__Dokumentausschnitt__.
----
Das Argument, Boykotte seien ein gängiges Mittel, um politische Forderungen zu untermauern, lässt Kreutner nicht gelten. Es komme auf den historischen und politischen Kontext an.

Boykottaufrufe gegen den einzigen jüdischen Staat dieser Welt seien diesbezüglich nicht mit Forderungen in anderen Konflikten gleichzusetzen. Zudem gehe es BDS darum, Israel zu delegitimieren und die Existenz eines jüdischen Staates infrage zu stellen.

Mitte-Ständerätin an Juso: «Seid ihr von Sinnen?»

Wenig Verständnis haben auch Politiker verschiedenster Parteien. Junge-Mitte-Präsident Marc Rüdisüli zeigt sich auf dem Twitter-Nachfolger X fassungslos. «Antisemitische Ressentiments müssen bekämpft und nicht gefördert werden», schreibt er an die Juso gerichtet.

Die Aargauer Mitte-Ständerätin Marianne Binder-Keller fragt die Juso: «Seid ihr von Sinnen?» Die Forderungen der BDS-Bewegung würden an «allerdunkelste Zeiten erinnern» und seien «historisch schwerstens belastet», sagt sie. Die Juso braucht Geschichtsnachhilfe, ist Binder-Keller überzeugt.

Auch der Grünliberale David Noser hält fest: «Die Juso unterstützt offen Antisemitismus.» Als Regierungspartei dürfe man das nicht hinnehmen, schreibt er an die SP gerichtet.
----
__Anweisungen__.
1/ Welches Amt hat Marc Rüdisüli laut dem Text über die Kritik an der Juso inne?
2/ Führe den Text über die Kritik an der Juso nach seinem letzten Satz weiter.

__Extrahierte Daten__.
----
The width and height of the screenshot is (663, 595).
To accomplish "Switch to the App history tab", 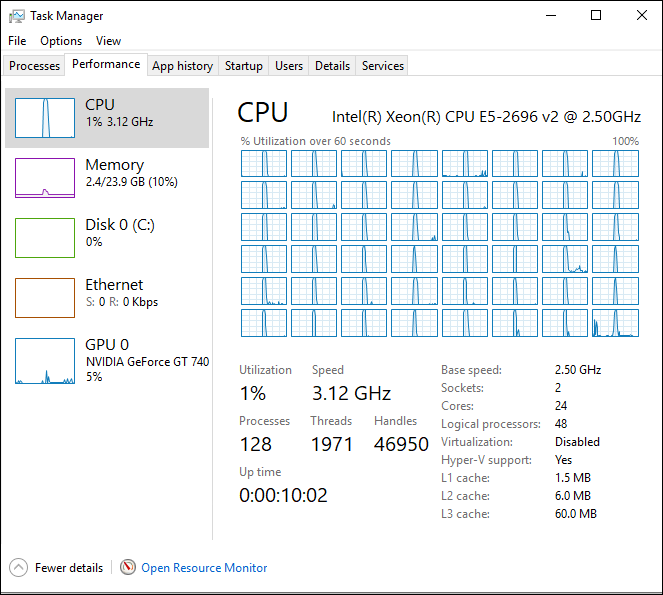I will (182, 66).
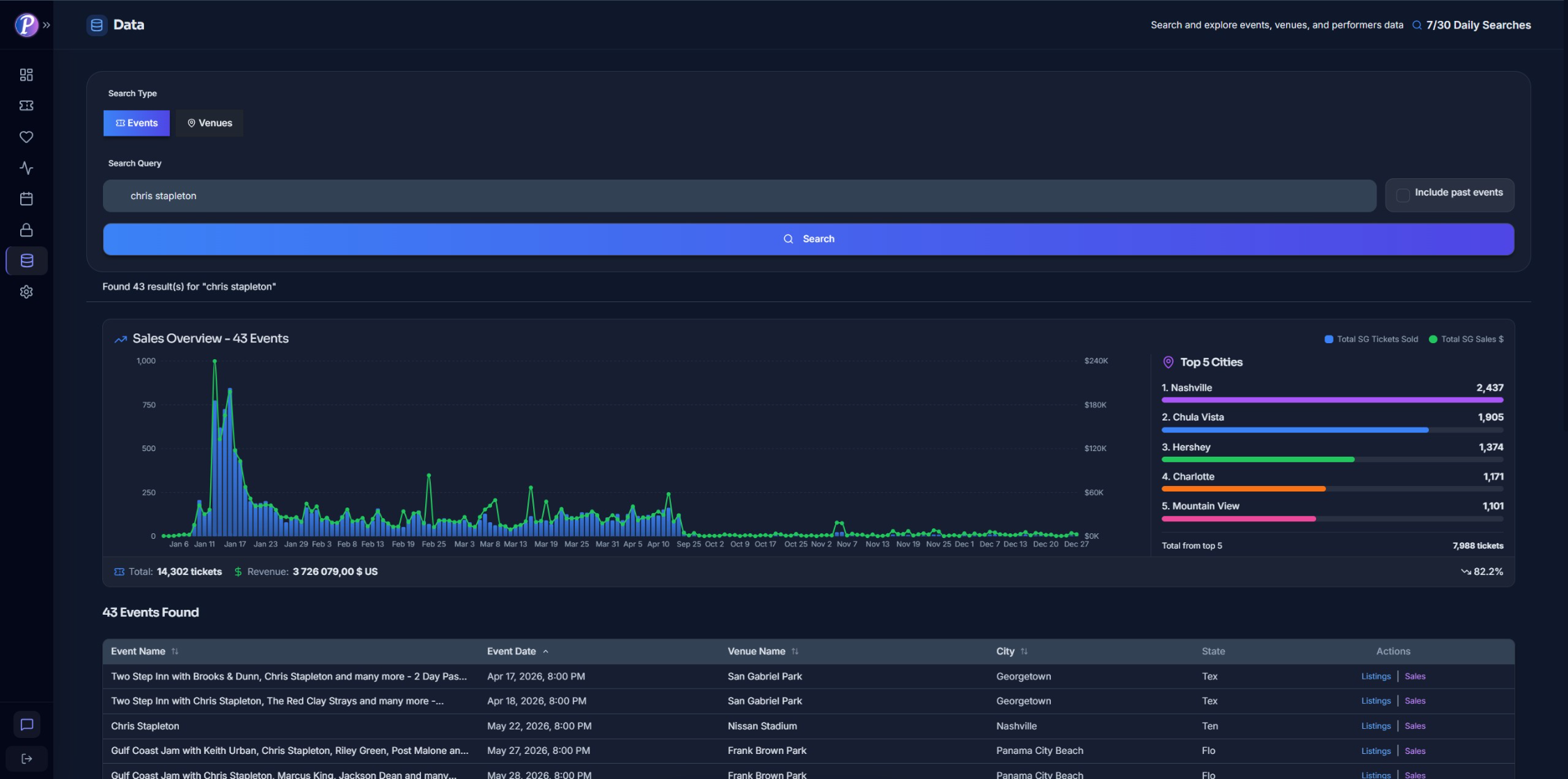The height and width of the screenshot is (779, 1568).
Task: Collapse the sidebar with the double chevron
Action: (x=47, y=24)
----
__Ergebnisse je Aufgabe__.
1/ Er ist Präsident der Jungen Mitte.

2/
Kreutner vom SIG sagt zur Kritik an der Juso: «Es ist gut, dass dieser Entscheid hart kritisiert wird, aber das sollte nicht nur von Exponenten anderer Parteien kommen.»

«Die SP Schweiz nimmt zu BDS eine andere Haltung ein. Das ist gut so. Das wird die SP auch so bestätigen können», so Kreutner.

SP distanziert sich nicht – aber Nationalrätin kritisiert Juso

Die SP selbst hat sich bisher nicht offiziell zum Entscheid der Juso geäussert. Auch gegenüber der «NZZ» wollte man keine Stellung beziehen.

Die Aargauer SP-Nationalrätin Gabriela Suter kritisiert die eigene Jugendpartei jedoch auf X. «Man kann für die palästinensische Zivilbevölkerung einstehen, ohne mit einer fanatisch antiisraelischen Bewegung gemeinsame Sache zu machen.»

Sie erwarte eine «klare Kante gegen Antisemitismus und ein Mindestmass an Geschichtsbewusstsein».